By Nick Goldstein, vice president of regulatory and legal issues, ARTBA
The U.S. Environmental Protection Agency (EPA) is busy announcing new rules or proposed regulatory changes in the closing weeks of the Trump administration. ARTBA members should be aware of these three recent developments:
The agency Dec. 7 said it will not tighten federal standards for particulate matter, a decision that ensures U.S. counties currently in compliance with the Clean Air Act are not at risk of losing federal highway funding.
EPA is required to review particulate standards every five years. The last time it chose to retain, rather than tighten, the standards was 2006. In June comments and public testimony, ARTBA pointed to EPA’s own data stating these emissions have fallen “significantly” since 1990 as evidence that the current standard is working.
Cost Benefit Analysis
On Dec. 9, EPA unveiled a new rule allowing the agency to consider both the costs and the benefits of proposed regulations under the Clean Air Act. Currently, costs are either understated or not considered at all. The new rule would ensure that the costs of regulatory actions are properly considered.
ARTBA supported the proposal at a July 1 hearing and Aug. 3 comments.

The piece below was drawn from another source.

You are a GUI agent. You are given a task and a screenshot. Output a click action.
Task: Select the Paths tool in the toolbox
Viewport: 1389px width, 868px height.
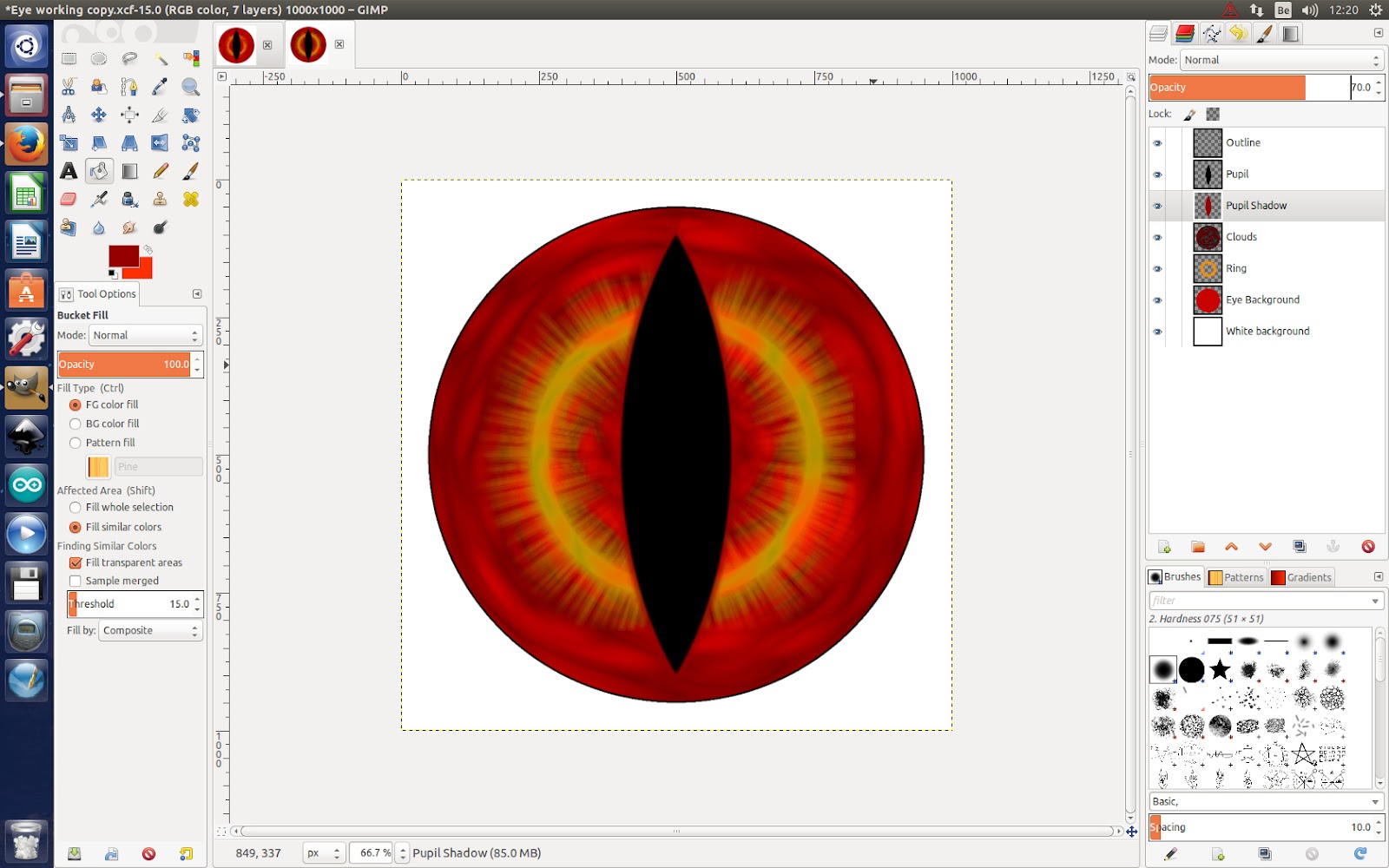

EPA Dec. 10 issued draft guidance addressing Clean Water Act (CWA) jurisdiction over groundwater discharge. This comes in response to the U.S. Supreme Court’s decision earlier this year in County of Maui v. Hawaii Wildlife Fund, which directed EPA to discern when discharges into groundwater can be regulated under the CWA.
The issue is important to transportation construction because an overly broad interpretation of groundwater jurisdiction would lead to project delays. ARTBA is reviewing the guidance and will be provide comments before EPA’s Jan. 8, 2021, deadline.
While there has been no indication about how the incoming Biden administration will respond to this week’s developments at EPA, ARTBA will continue to monitor these issues and advocate on behalf of its members’ interests.